Texto extraído ::
===============
A nossa caderneta de cromos

Todos os casais liberais têm a sua caderneta de cromos, com as pessoas ou grupos mais estranhos e caricatos que vão conhecendo. Aqui fica uma breve lista de alguns dos nossos cromos favoritos.

Costuma dizer-se que, visto de perto, ninguém é normal. Parece apenas uma frase feita. Mas é a verdade. Basta olhar para nós para o perceber somos um casal normal, com uma família normal, filhos, trabalhos, contas e empréstimos para pagar. E, no entanto, somos dois hedonistas que adoram ter um lado B da sua vida íntima.

Somos libertinos, somos fetichistas, gostamos de sexo, gostamos de experimentar – e repetir – tudo o que nos excita. Vamos muitas vezes ao limite, arrependemo-nos em alguns casos, mas no final da noite sentimo-nos sempre satisfeitos. Claro que visto de perto, nada disto é normal. Pelo menos, na percepção que as pessoas têm do que é a normalidade.

Como nós, há muitos outros. Homens, mulheres e casais. No meio desta falta de normalidade, há alguns que são menos normais do que seria de esperar. E ao longo dos anos fomos conhecendo alguns.
===============
Instrução dada 1 :: Repete o trecho do texto sobre a caderneta de cromos desde "Todos os casais" até "é a normalidade.", incluindo este último.
Instrução dada 2 :: No texto sobre a caderneta de cromos, o que é que se costuma dizer sobre quem é visto de perto?

Registos fornecidos ::
===============
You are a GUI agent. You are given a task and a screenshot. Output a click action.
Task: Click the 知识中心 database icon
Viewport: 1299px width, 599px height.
===============
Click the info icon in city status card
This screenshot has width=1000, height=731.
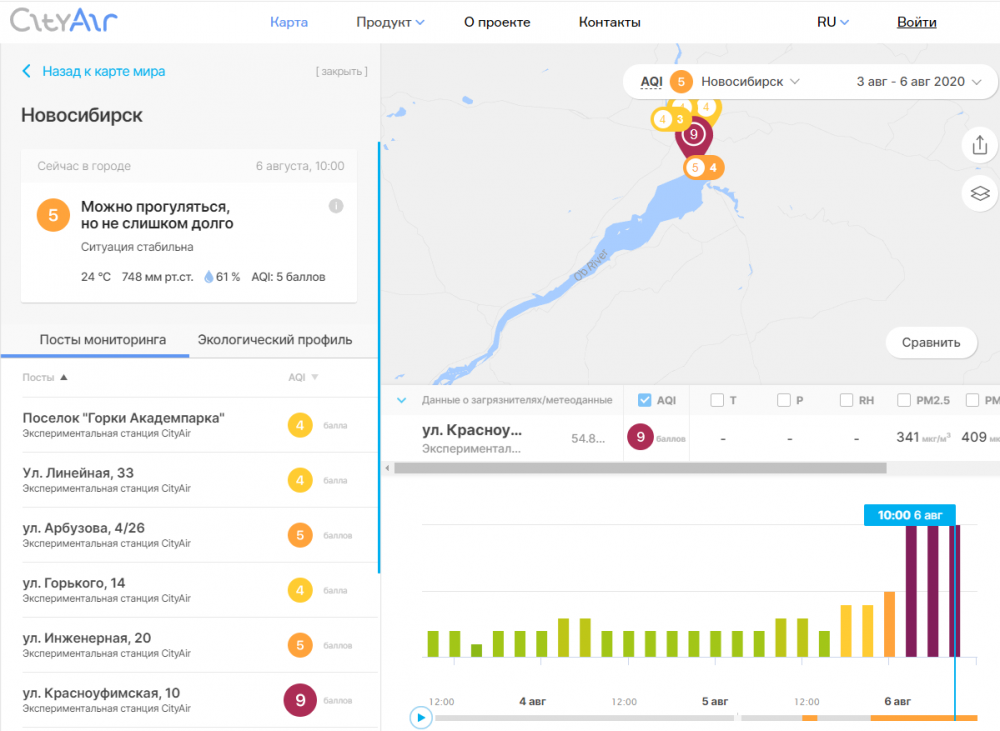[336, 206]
===============
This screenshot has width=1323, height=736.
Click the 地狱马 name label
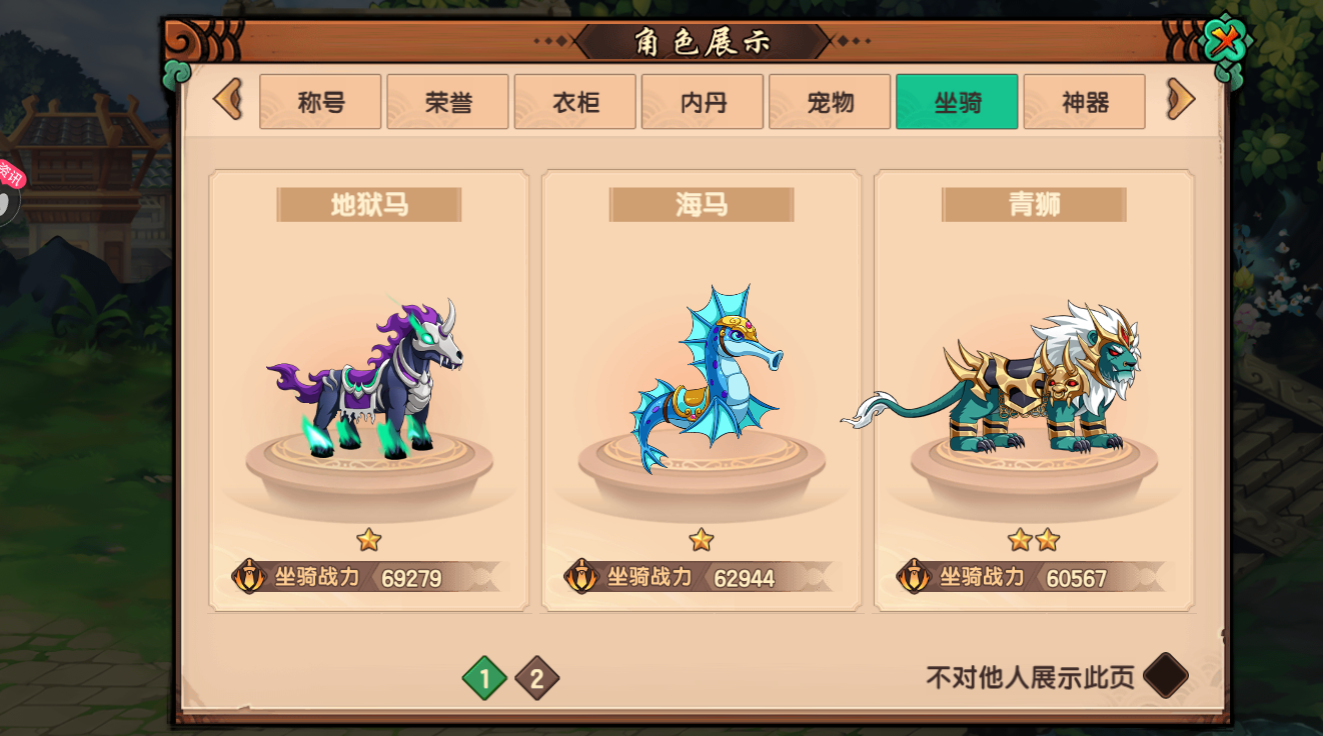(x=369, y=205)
===============
Resposta completa 1 ::
Todos os casais liberais têm a sua caderneta de cromos, com as pessoas ou grupos mais estranhos e caricatos que vão conhecendo. Aqui fica uma breve lista de alguns dos nossos cromos favoritos.

Costuma dizer-se que, visto de perto, ninguém é normal. Parece apenas uma frase feita. Mas é a verdade. Basta olhar para nós para o perceber somos um casal normal, com uma família normal, filhos, trabalhos, contas e empréstimos para pagar. E, no entanto, somos dois hedonistas que adoram ter um lado B da sua vida íntima.

Somos libertinos, somos fetichistas, gostamos de sexo, gostamos de experimentar – e repetir – tudo o que nos excita. Vamos muitas vezes ao limite, arrependemo-nos em alguns casos, mas no final da noite sentimo-nos sempre satisfeitos. Claro que visto de perto, nada disto é normal. Pelo menos, na percepção que as pessoas têm do que é a normalidade.

Resposta completa 2 :: Que, visto de perto, ninguém é normal.